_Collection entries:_
=======
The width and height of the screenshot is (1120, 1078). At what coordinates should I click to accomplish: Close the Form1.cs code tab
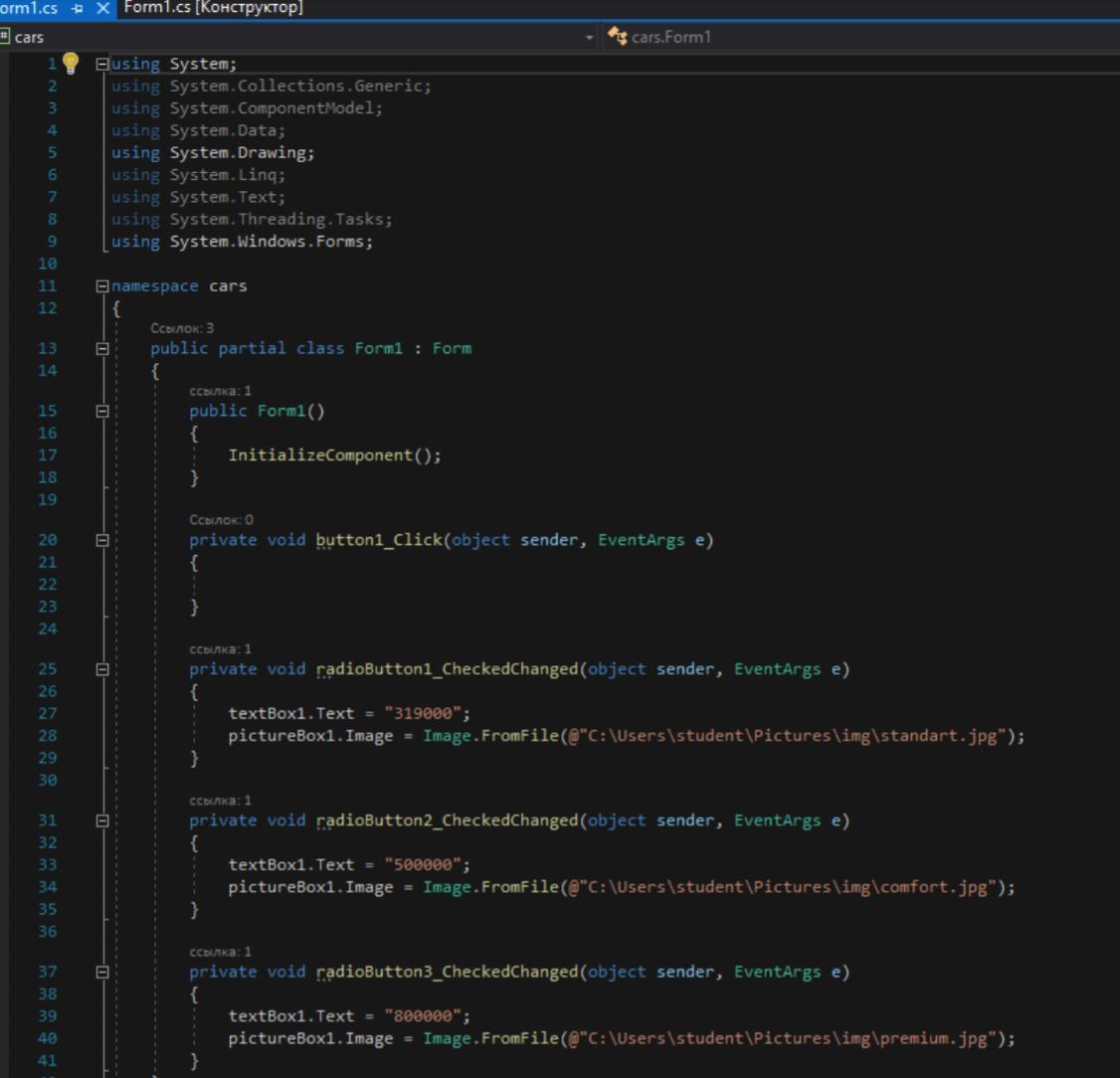pyautogui.click(x=101, y=8)
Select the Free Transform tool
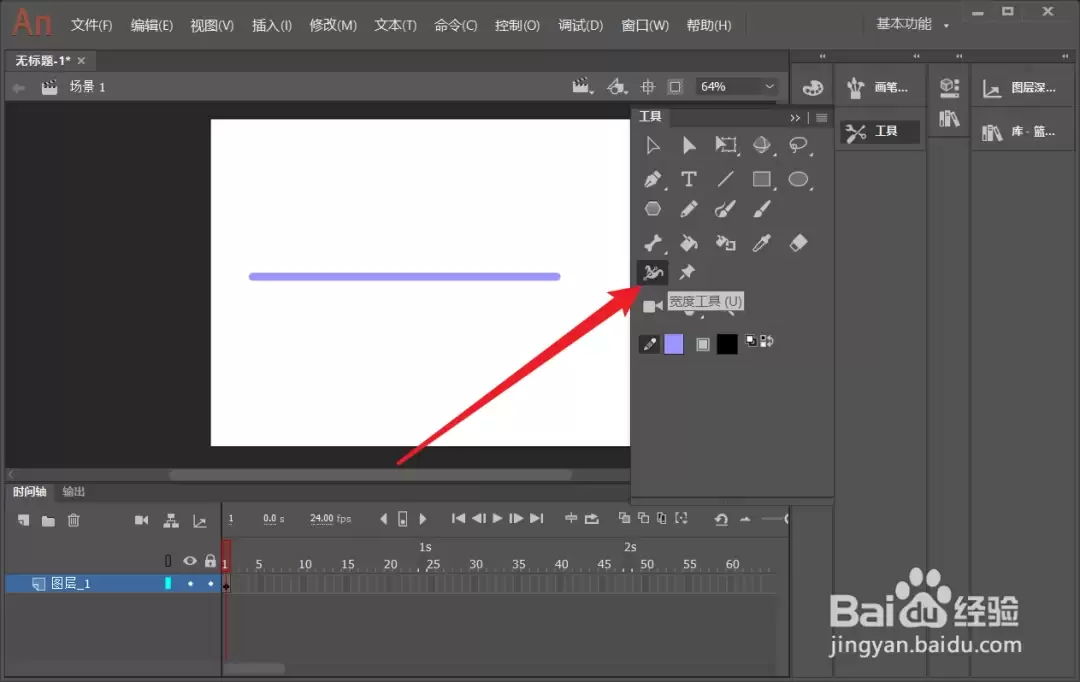1080x682 pixels. pyautogui.click(x=725, y=145)
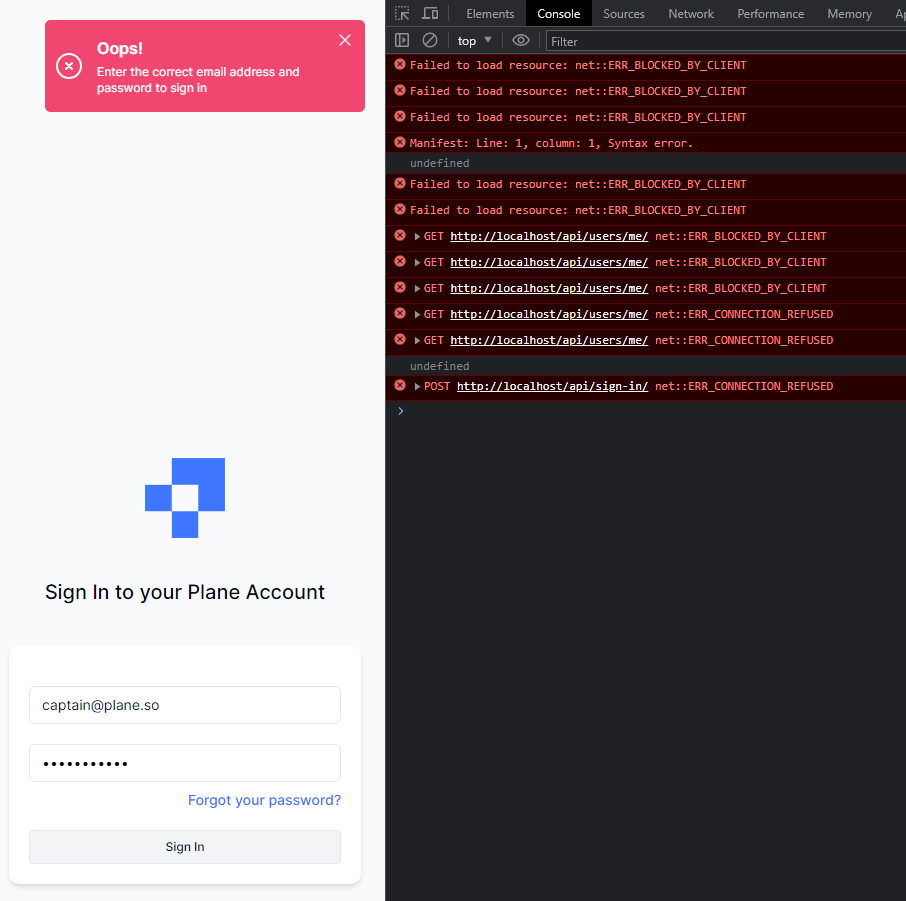The width and height of the screenshot is (906, 901).
Task: Expand the POST sign-in error entry
Action: tap(417, 386)
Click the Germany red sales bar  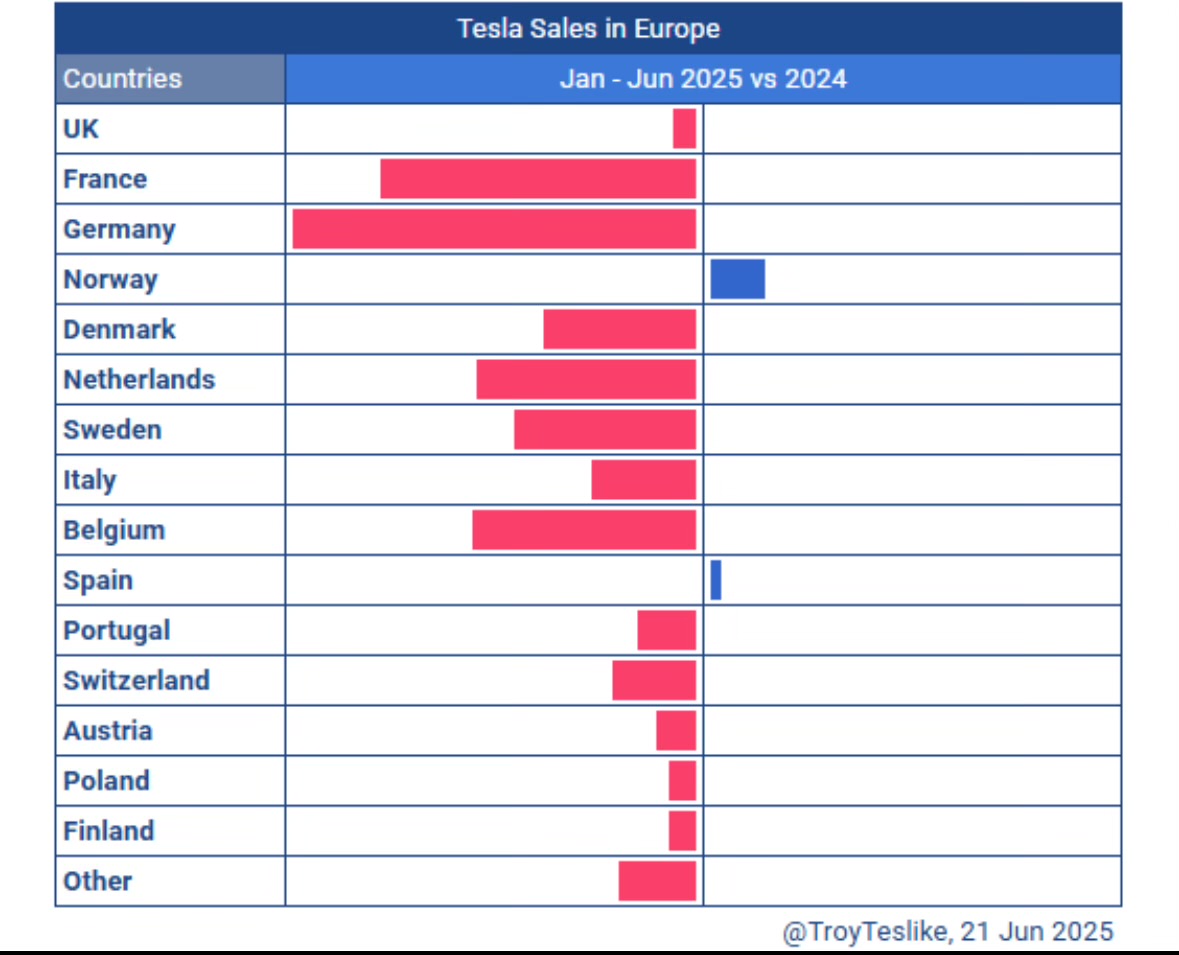point(494,229)
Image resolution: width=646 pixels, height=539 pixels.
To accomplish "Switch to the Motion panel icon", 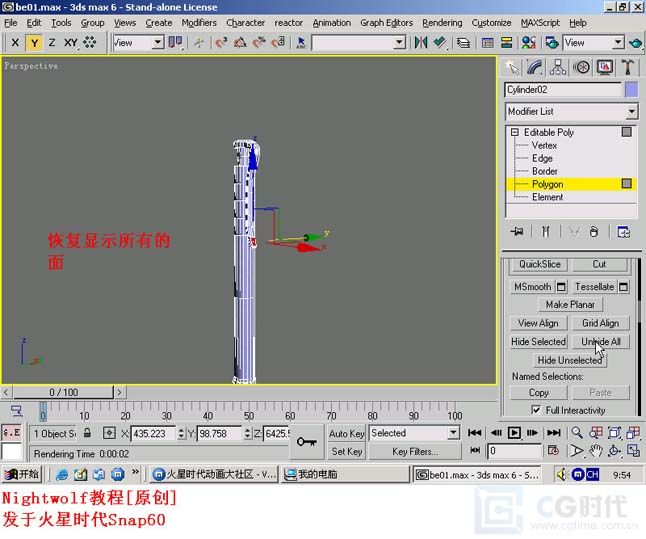I will (582, 67).
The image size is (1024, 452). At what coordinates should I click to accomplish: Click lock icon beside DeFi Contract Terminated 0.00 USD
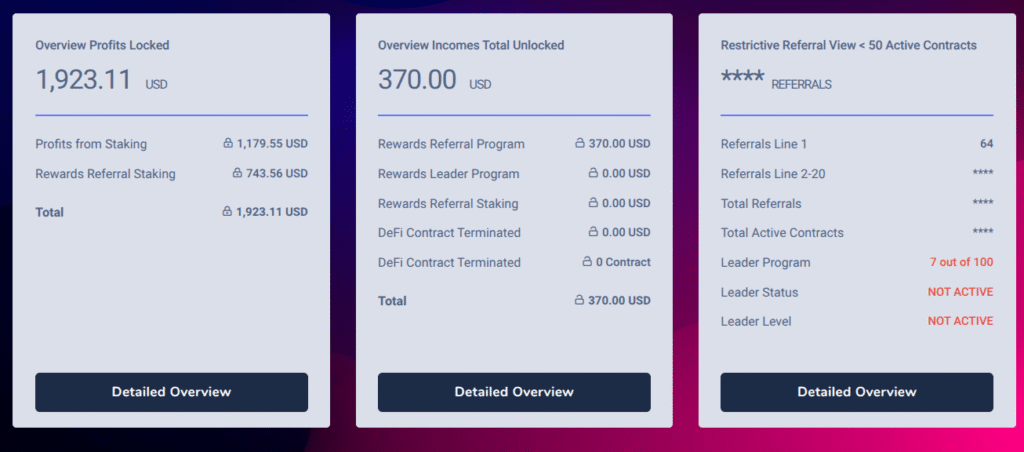[593, 232]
=======
_Directions for this task:_ From the line that contains "The image size" down to the last line of the entries above, copy every line exactly and leave out the pictures.

_Written answer:_
The image size is (1024, 452). At what coordinates should I click to accomplish: Click lock icon beside DeFi Contract Terminated 0.00 USD
[593, 232]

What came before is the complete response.